Uma população encurralada entre criminosos e policiais fortemente armados, que atiram para todos os lados em pleno cenário urbano. Esta é a rotina de milhares de moradores das favelas do Rio de Janeiro. E é também o que indica ser um dos principais erros da Polícia Civil na operação que deixou 28 mortos no Jacarezinho, na quinta-feira passada: agir pela lógica do confronto, não pela investigação e inteligência. “A Polícia Civil não está lá para fazer operação atirando; deve investigar, ir atrás dos criminosos, cumprir os mandados de prisão, mas não trocar inúmeros tiros em uma área urbanizada. Se não tivessem feito essa bobagem, e sim esperado para, aos poucos, ir prendendo cada um deles, não teria morrido um policial, nem ninguém”, opina o ex-investigador e cientista político Guaracy Mingardi, que há mais de duas décadas estuda as polícias, as organizações criminosas e as políticas brasileiras de segurança pública. O pesquisador fala ainda sobre como as polícias civis se “militarizaram” ao longo dos anos —no Rio, em especial, com o surgimento do Comando Vermelho. Na avaliação do especialista, porém, a estratégia deveria ser revista. “Você faz uma guerra prolongada e nem consegue diminuir a droga circulando? Alguma coisa está errada nessa política”, afirmou, em entrevista à Mariana Assis.
Também fomos à casa do historiador britânico Peter Brown, 85 anos, nos Estados Unidos, para uma longa conversa sobre a tendência política de manipular os fatos históricos para incitar medo na população.

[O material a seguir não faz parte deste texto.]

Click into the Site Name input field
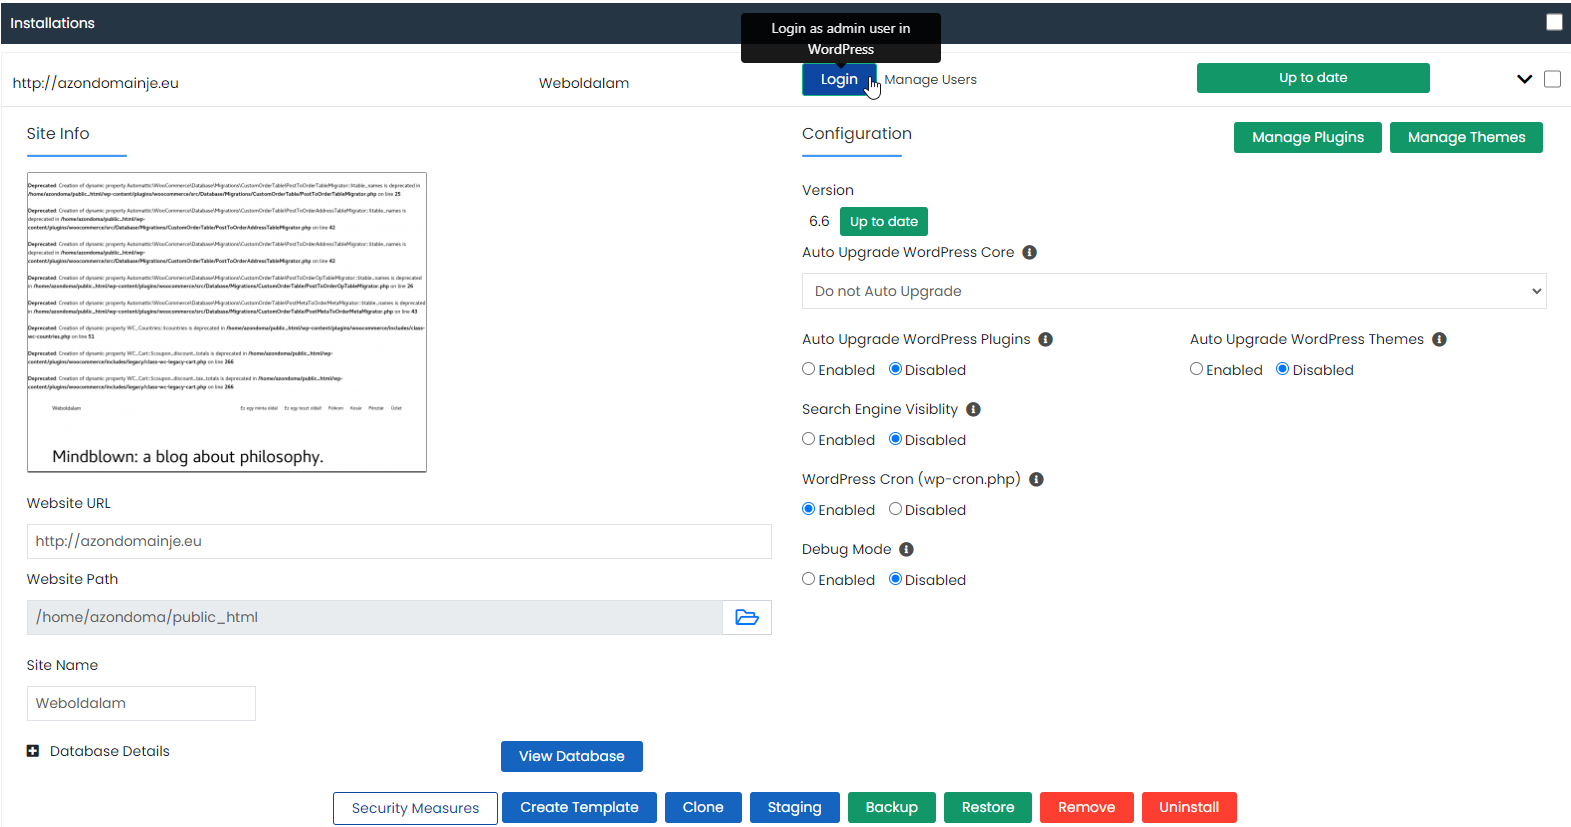pos(141,703)
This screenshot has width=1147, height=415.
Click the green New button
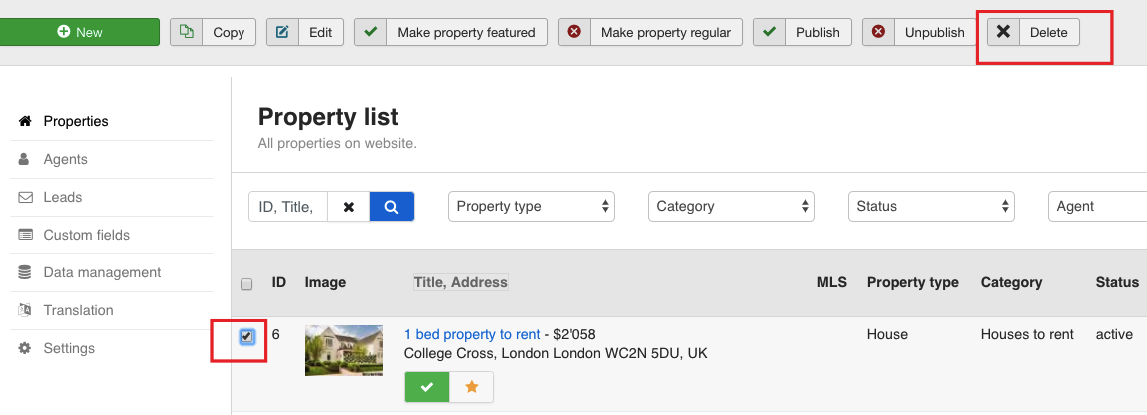coord(80,32)
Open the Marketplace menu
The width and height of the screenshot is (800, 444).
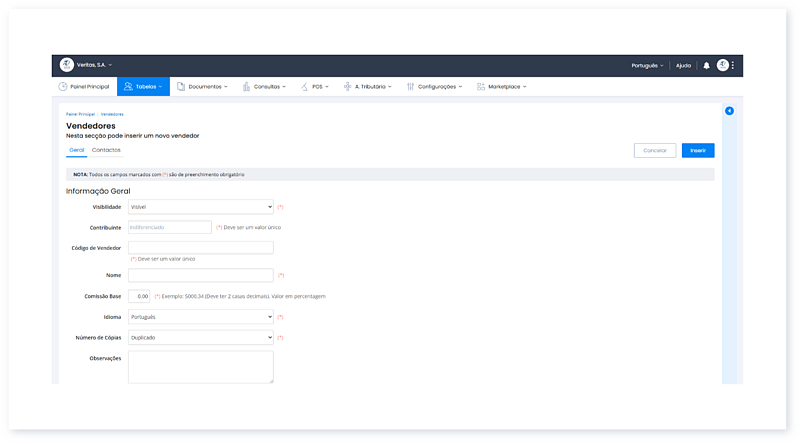502,87
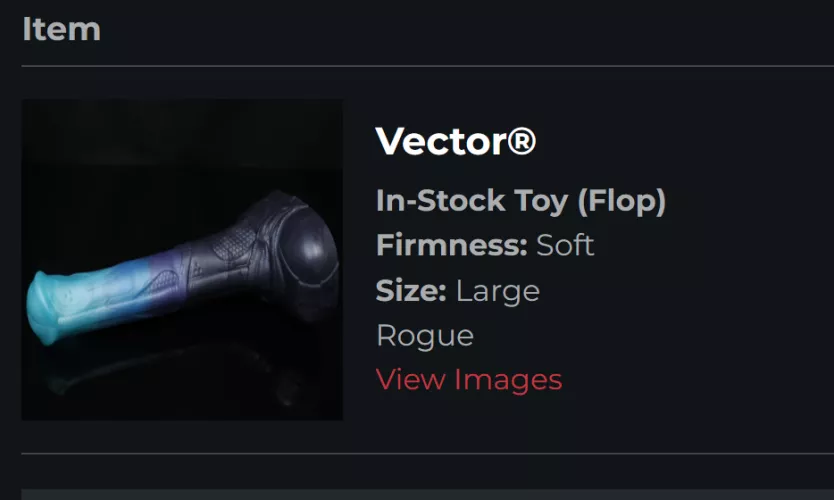The width and height of the screenshot is (834, 500).
Task: Click the gray bar at the bottom
Action: pyautogui.click(x=428, y=495)
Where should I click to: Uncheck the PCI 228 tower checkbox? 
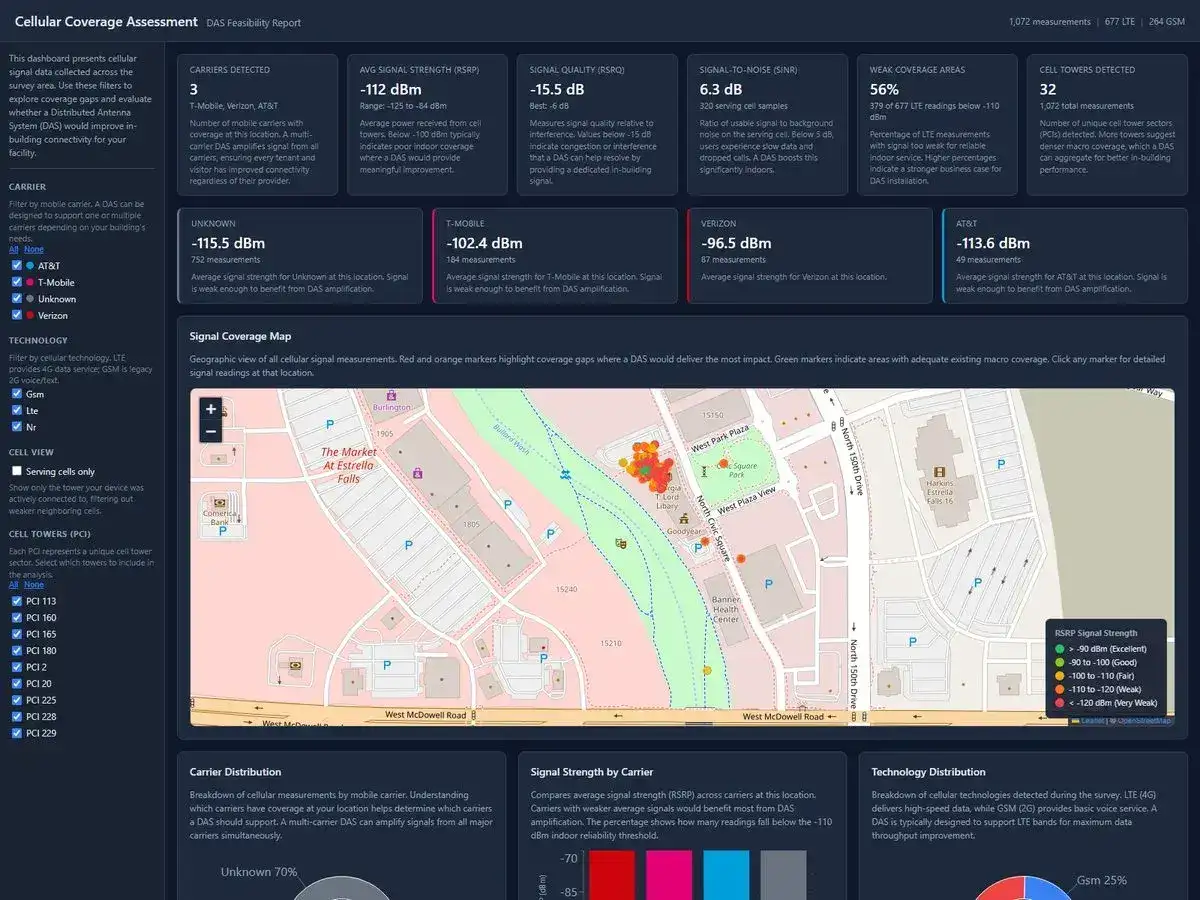tap(14, 716)

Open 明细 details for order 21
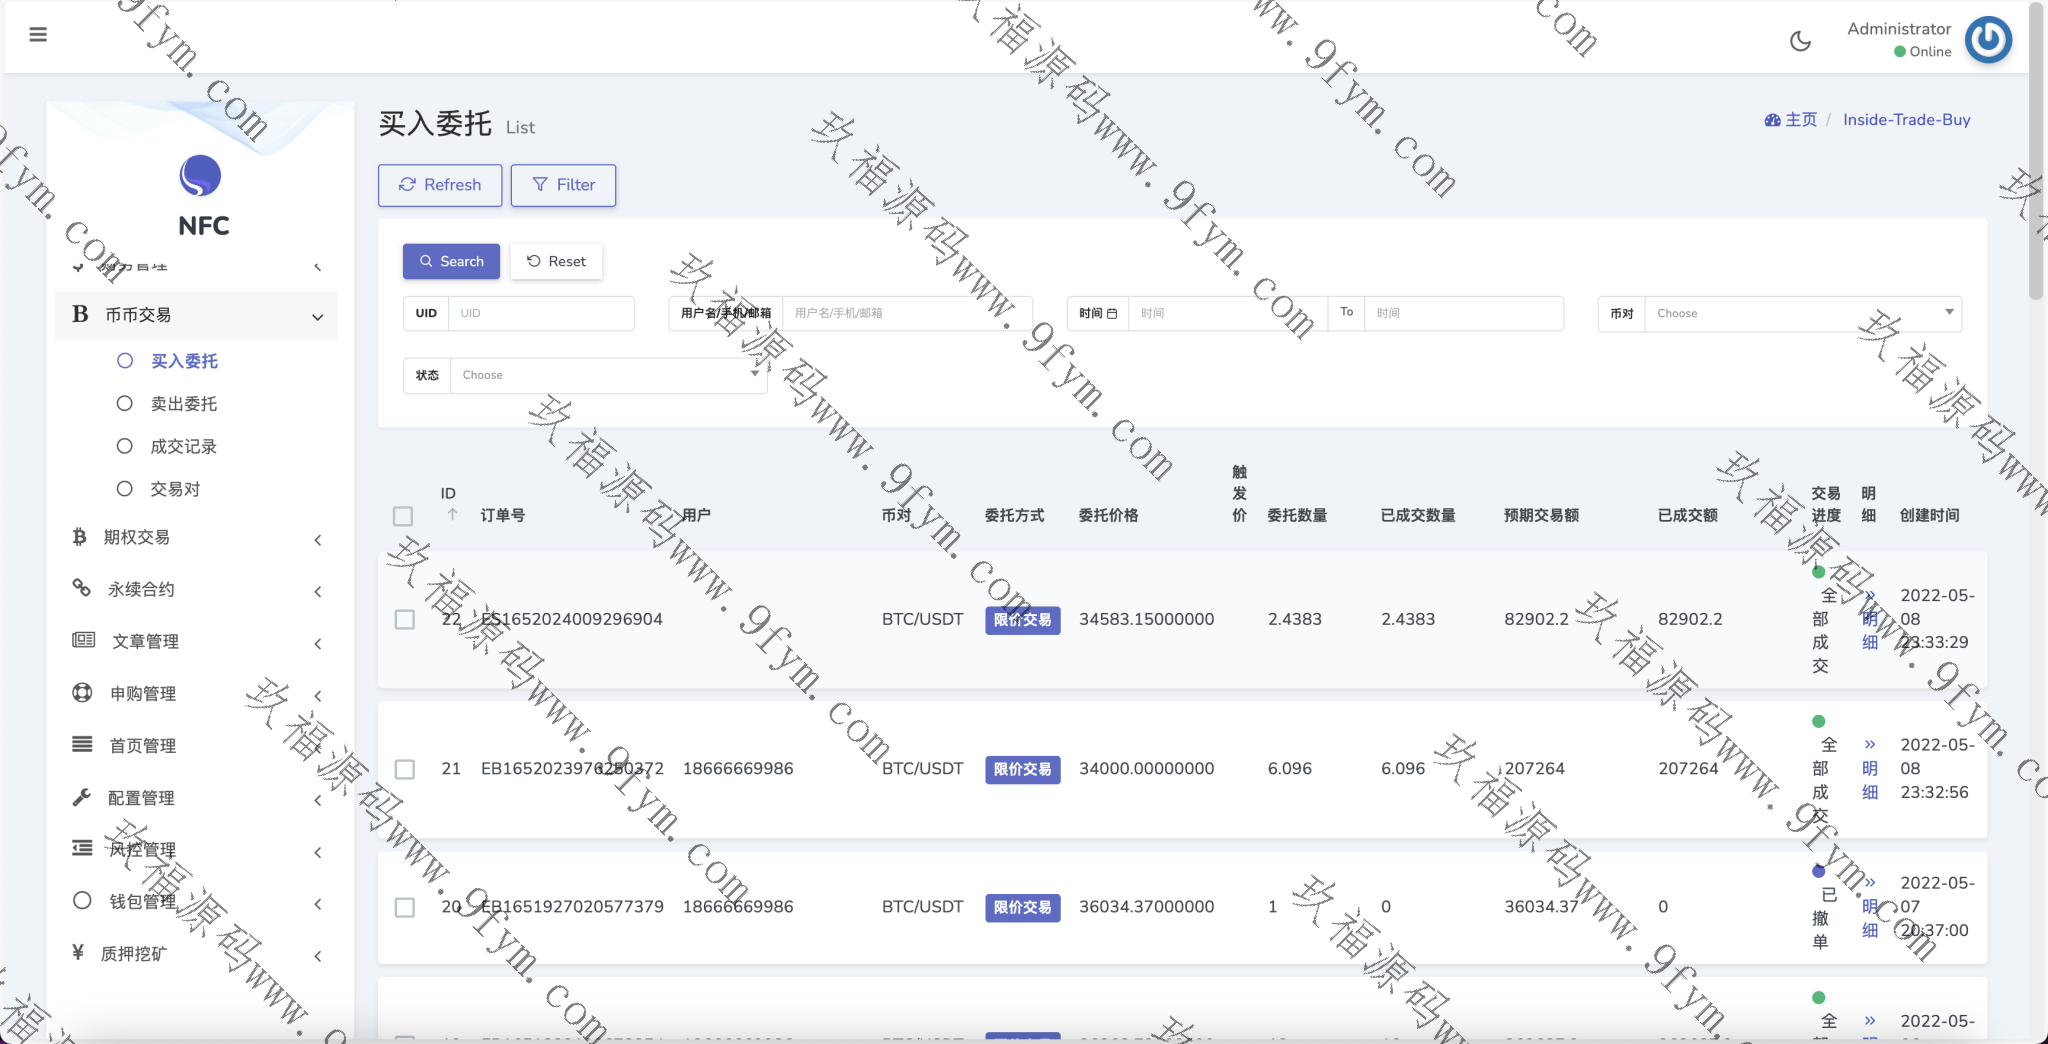pos(1869,769)
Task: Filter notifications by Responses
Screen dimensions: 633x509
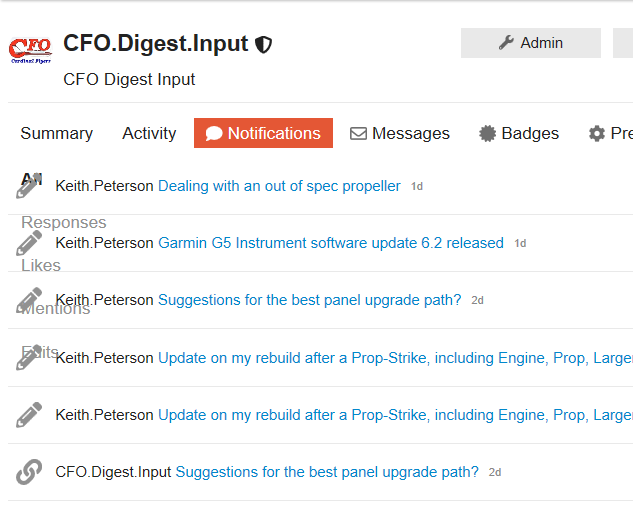Action: [x=64, y=222]
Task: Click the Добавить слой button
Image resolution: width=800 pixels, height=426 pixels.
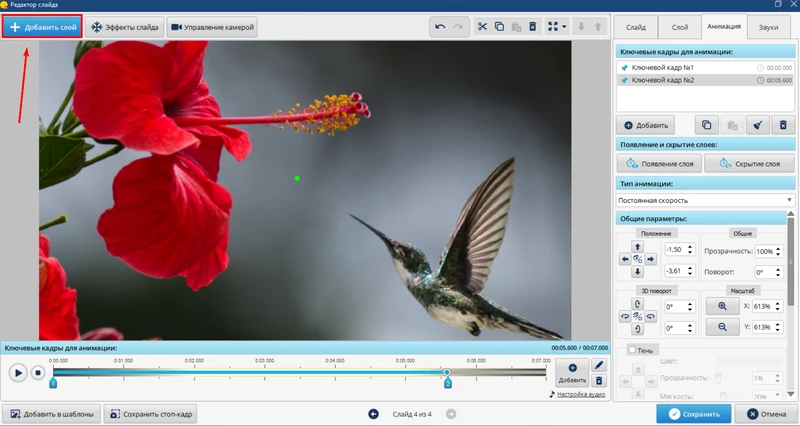Action: tap(41, 27)
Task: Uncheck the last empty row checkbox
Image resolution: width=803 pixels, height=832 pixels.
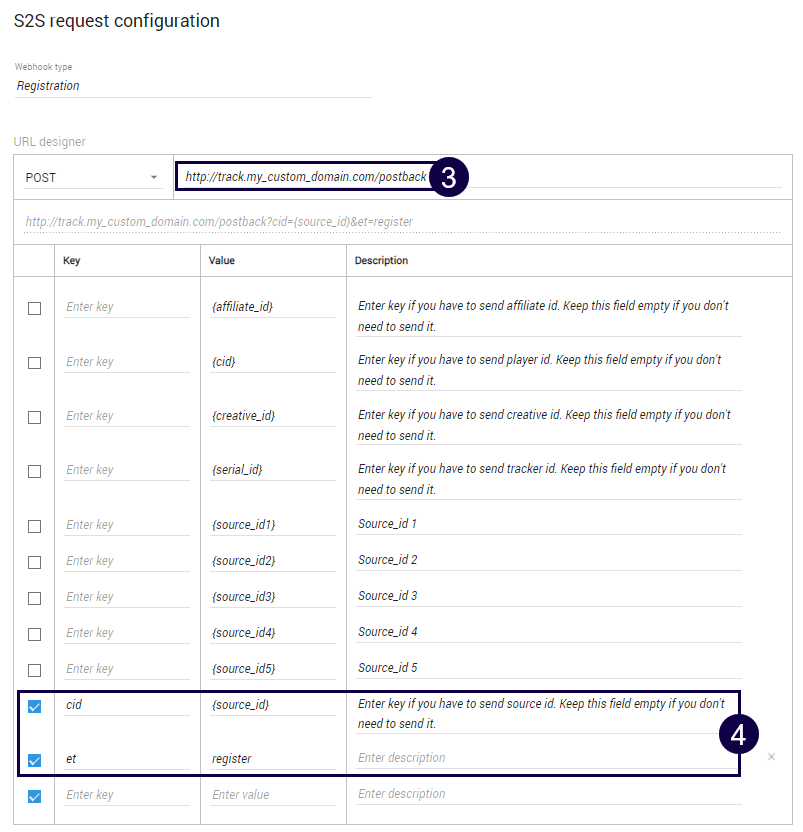Action: pos(35,797)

Ele é considerado por muitos o maior historiador vivo da língua inglesa, desde que, aos 36 anos, se debruçou sobre a Antiguidade tardia e o colapso de Roma. “Essa foi minha principal motivação: entender a natureza exata de certas crises, como as mudanças no Governo do Império Romano nos séculos III e IV. Queria descobrir se tinham sido desastrosas ou, na verdade, mudanças de ajuste da evolução; um equilíbrio entre a continuidade e a descontinuidade, a fragilidade e a resistência”, disse à jornalista María Antonia Sánchez-Vallejo. “Esquecer é uma tragédia. Mas acho que o problema são as lembranças pela metade.”
E ainda nesta edição, falamos com o músico Mbé, como assina o carioca Luan Correia. Nascido e criado na Rocinha, a comunidade que dá nome ao seu disco homônimo, um fenômeno que desponta na música experimental brasileira. O jornalista Leonardo Lichote conta como Correia cresceu sob a influência de grandes nomes do rock, dominado por músicos brancos, e que encontrou seu lugar ao pesquisar sobre grandes nomes do ativismo negro. “Comecei a buscar muita coisa de música africana e brasileira. E, nessas gravações, gostava muito das sujeiras, do barulho das aldeias. Porque os microfones nunca eram os melhores, então vazava muita coisa do ambiente: criança, galinha, conversas… Isso tem o poder de te transportar para aquelas situações, eu queria isso com a minha música: criar situações, ambientes, que jogam luz sobre nossa história.” O resultado é um dos álbuns mais originais da atualidade. Boa leitura e ótima semana.